- Born: June 21, 1990 (age 36)

Gymnastics career
- Discipline: Women's artistic gymnastics
- Country represented: Canada
- Gym: Oakville Gymnastics Centre
- Medal record
Pan American Championships
| Bronze medal – third place | 2005 Rio de Janeiro | Team |
Pacific Rim Championships
| Bronze medal – third place | 2006 Honolulu | Team |

= Aisha Gerber =

Canadian artistic gymnast

Aisha Gerber (born June 21, 1990) is a world-class Canadian artistic gymnast.

Starting as a member of the Cambridge Kips gymnastics club at the age of three, Gerber was coached by former Soviet Olympic champion Elvira Saadi and Vladimir Kondratenko. Now a member of the Oakville Gymnastics Club, she is currently coached by Kelly and Sue Manjak (Kelly Manjak coached Kyle Shewfelt to his gold medal on floor at the 2004 Olympics). Gerber began competing at the national level in 2000, placing second in the novice division at the Canada Elite meet. In 2001, she won the novice division; in 2002 she became the Canadian junior national champion.

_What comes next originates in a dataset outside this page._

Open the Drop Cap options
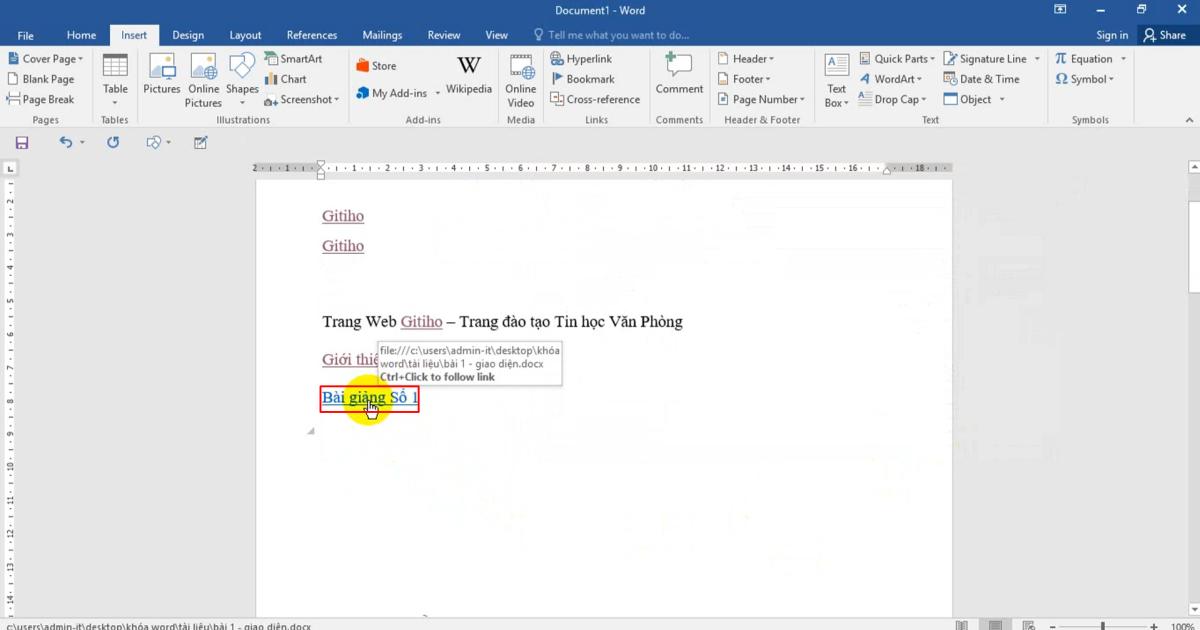[x=892, y=99]
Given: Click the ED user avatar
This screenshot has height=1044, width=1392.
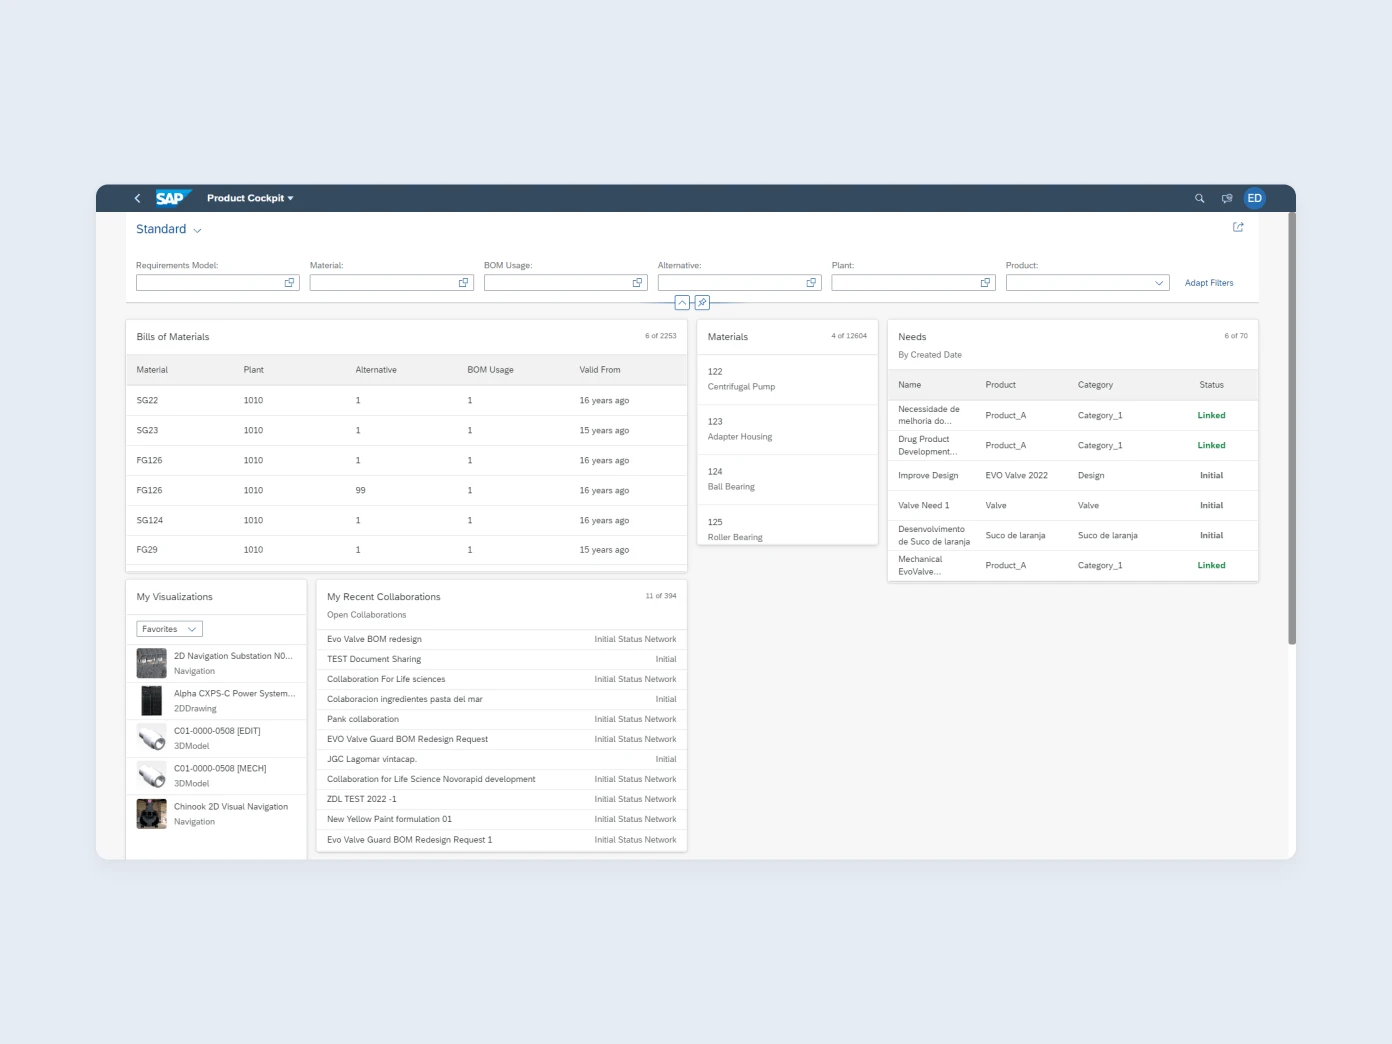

In 2003, at the age of thirteen, Gerber began competing internationally for Canada, placing 22nd at the Massila Cup. Over the next three years, Gerber represented Canada at various meets at home and abroad, including the 2005 Pan Am Championships where she was a member of the bronze medal-winning junior team.

Gerber made an impressive senior debut, winning a bronze medal behind Nastia Liukin and Shayla Worley at the 2006 American Cup. Beset by illness, she missed the 2006 Commonwealth Games, but returned to competition at the 2006 Pacific Alliance Championships in Hawaii in April, helping the Canadian women achieve a third-place finish in the team finals. She went on to compete at the World Cup finals in Ghent, placing fifth on the floor exercise and sixth on the balance beam.
Her expressive floor exercise routine, set to music by Dire Straits, has attracted attention and praise from many commentators and members of the gymnastics community.

Gerber competed in the NCAA for UCLA. Gerber is now retired from competitive gymnastics.